Items -

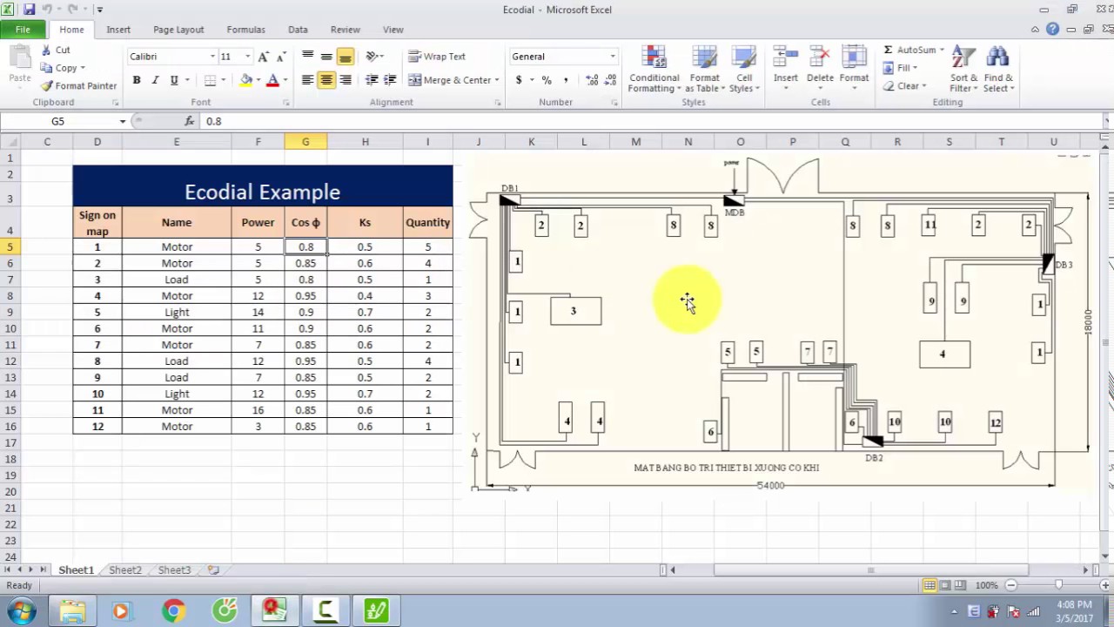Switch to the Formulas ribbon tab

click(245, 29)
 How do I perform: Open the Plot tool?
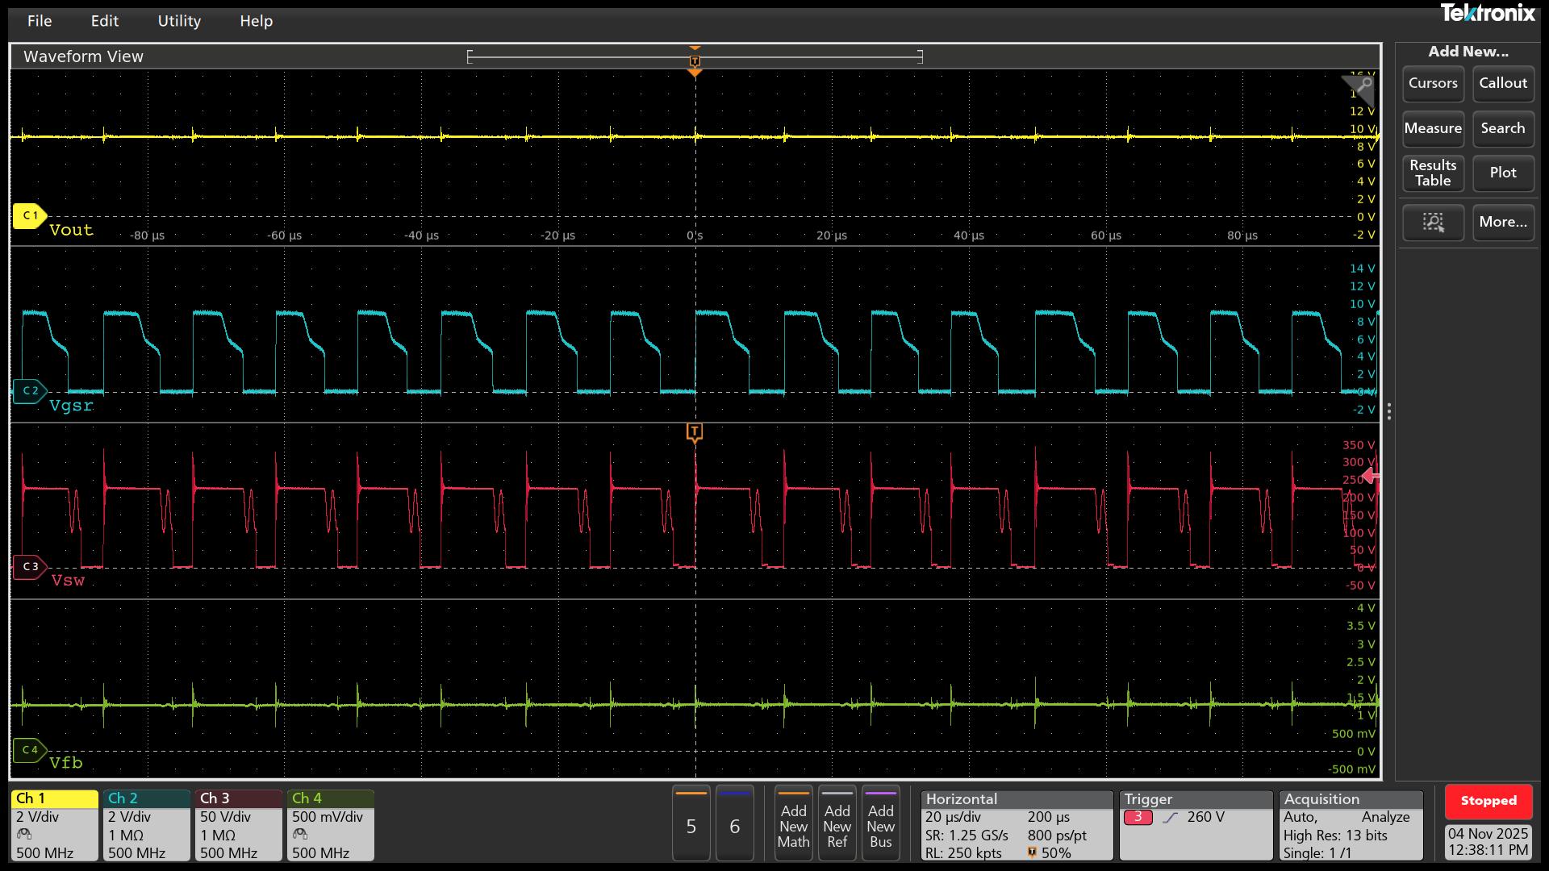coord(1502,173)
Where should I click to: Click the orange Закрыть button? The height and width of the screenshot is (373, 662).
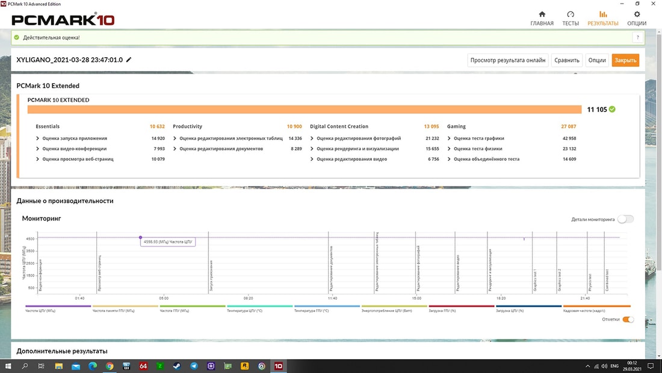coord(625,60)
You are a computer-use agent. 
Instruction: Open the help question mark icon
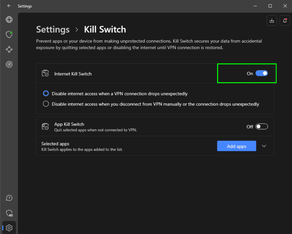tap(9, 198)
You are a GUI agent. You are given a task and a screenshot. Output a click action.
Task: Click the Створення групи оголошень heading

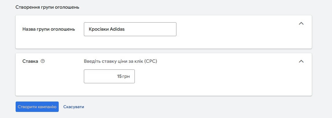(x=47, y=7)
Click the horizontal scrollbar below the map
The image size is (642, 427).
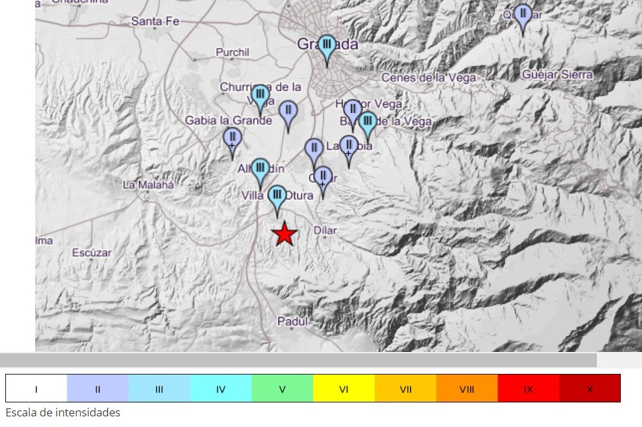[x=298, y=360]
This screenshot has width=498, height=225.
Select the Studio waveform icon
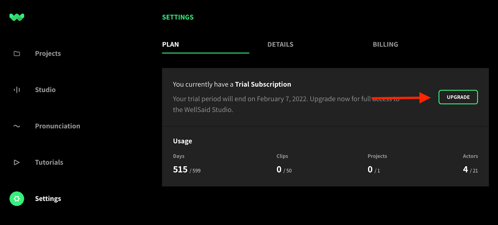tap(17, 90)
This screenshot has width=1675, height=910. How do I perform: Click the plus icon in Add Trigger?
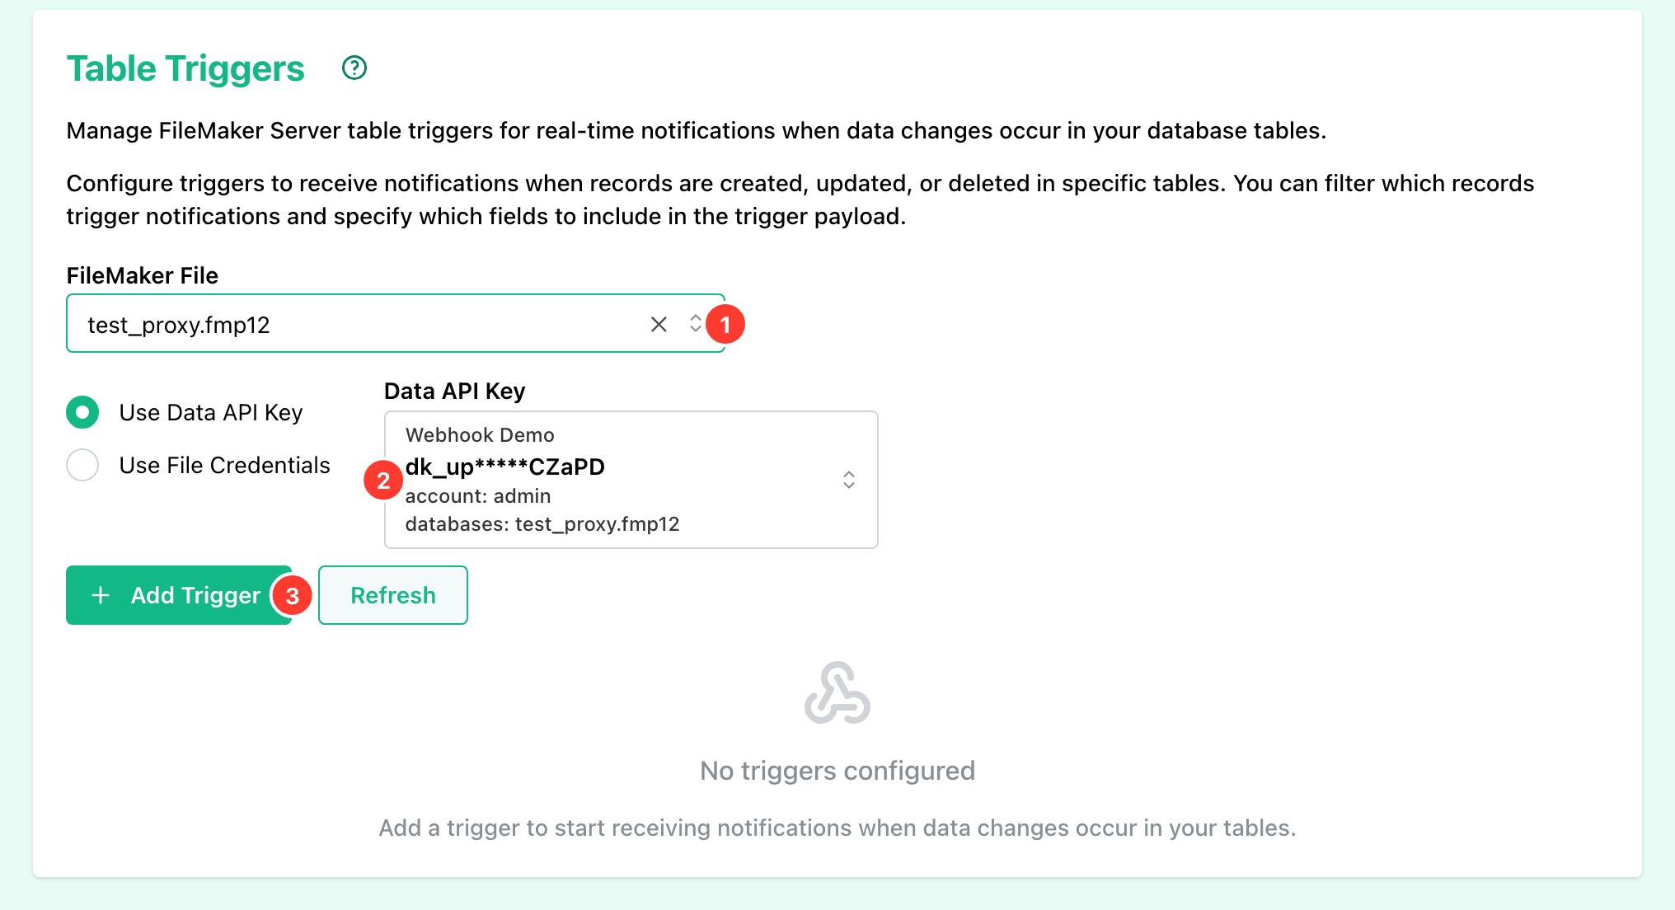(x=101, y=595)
--
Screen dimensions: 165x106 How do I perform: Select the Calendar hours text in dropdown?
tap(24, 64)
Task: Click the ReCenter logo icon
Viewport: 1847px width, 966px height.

What to work on - Transcribe the rows from the line containing "How do I perform: Open the Plot tool?" through the line containing "(x=47, y=7)", both lines included, word for word. Leave the pictures out of your copy.

Result of this exercise -
 How do I perform: Open the Plot tool?
coord(1502,173)
Where should I click to: Click the orange Закрыть button? The height and width of the screenshot is (373, 662).
coord(625,60)
You are a computer-use agent. 
Instruction: Open the help question mark icon
tap(9, 198)
You are a GUI agent. You are given a task and a screenshot. Output a click action.
Task: Click the Створення групи оголошень heading

(x=47, y=7)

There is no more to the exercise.